Top of Extracted information

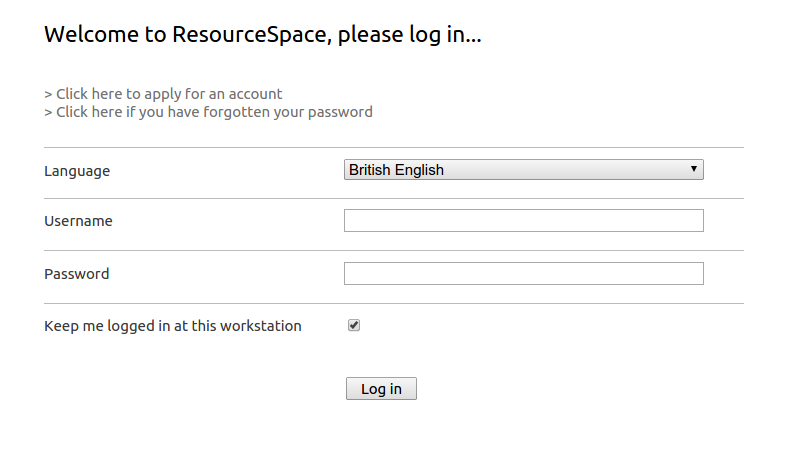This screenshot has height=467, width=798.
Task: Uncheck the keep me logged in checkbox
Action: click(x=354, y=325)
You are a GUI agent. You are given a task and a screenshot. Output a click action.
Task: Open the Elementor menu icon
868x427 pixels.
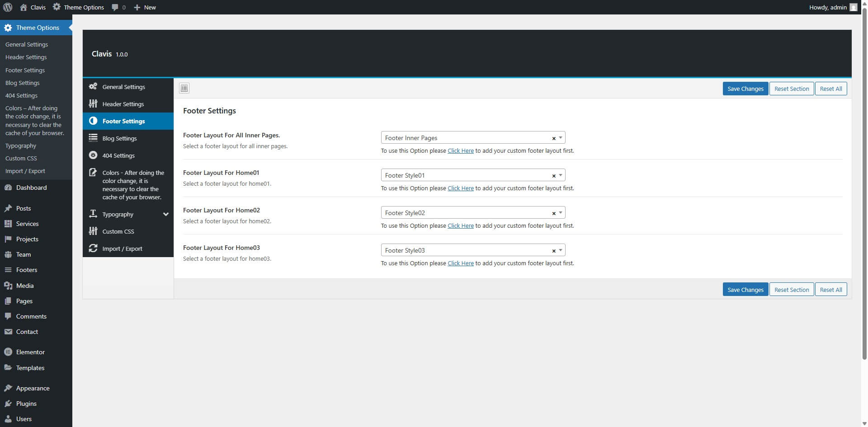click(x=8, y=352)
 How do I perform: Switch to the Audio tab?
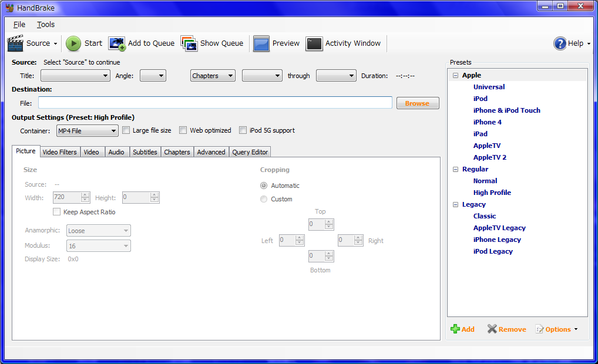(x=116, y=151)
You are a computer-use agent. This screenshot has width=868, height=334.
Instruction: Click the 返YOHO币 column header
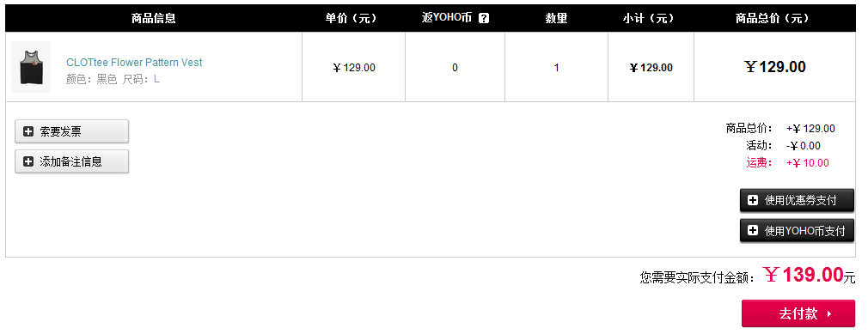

Bottom of Extracted information
Top of Extracted information

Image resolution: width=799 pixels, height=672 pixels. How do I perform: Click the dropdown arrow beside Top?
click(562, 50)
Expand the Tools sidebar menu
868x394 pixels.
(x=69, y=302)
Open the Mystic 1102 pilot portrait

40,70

Bottom of Extracted information
Top of Extracted information

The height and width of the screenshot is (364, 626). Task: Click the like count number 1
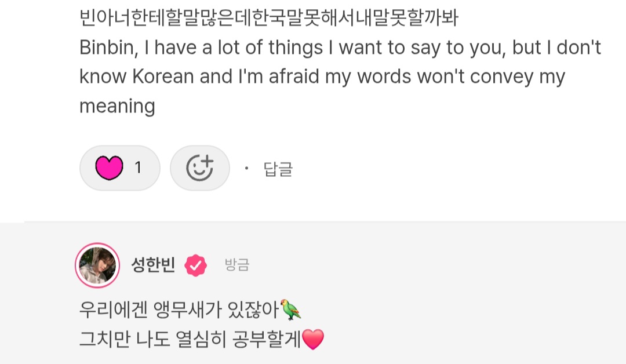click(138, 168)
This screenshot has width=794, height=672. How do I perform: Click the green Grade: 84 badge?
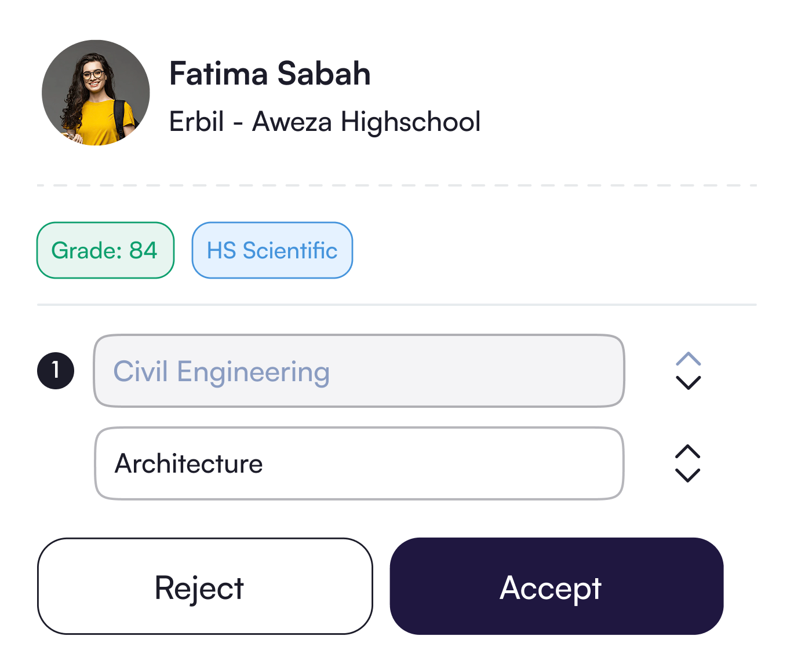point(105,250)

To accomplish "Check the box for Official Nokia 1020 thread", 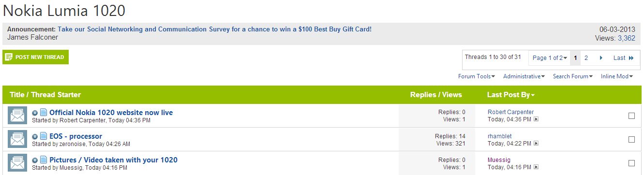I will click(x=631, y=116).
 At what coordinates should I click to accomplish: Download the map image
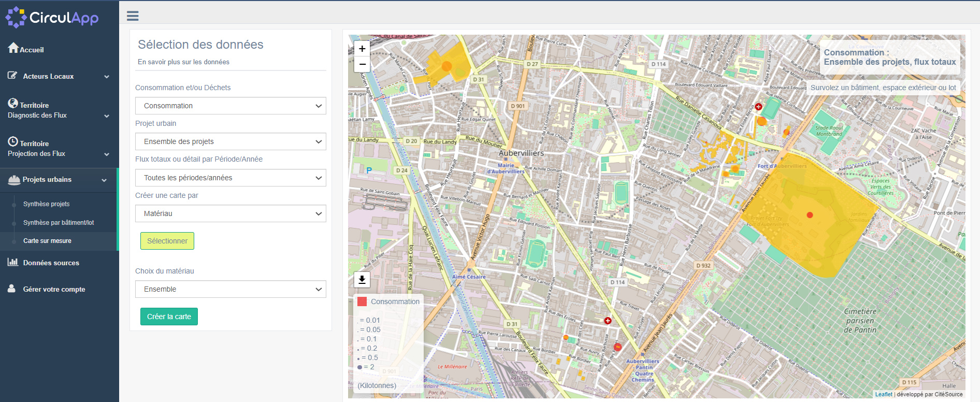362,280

Bottom of Extracted information

Task goal -> Write the number of data lines with "agent", nothing else.

Response to the task -> 2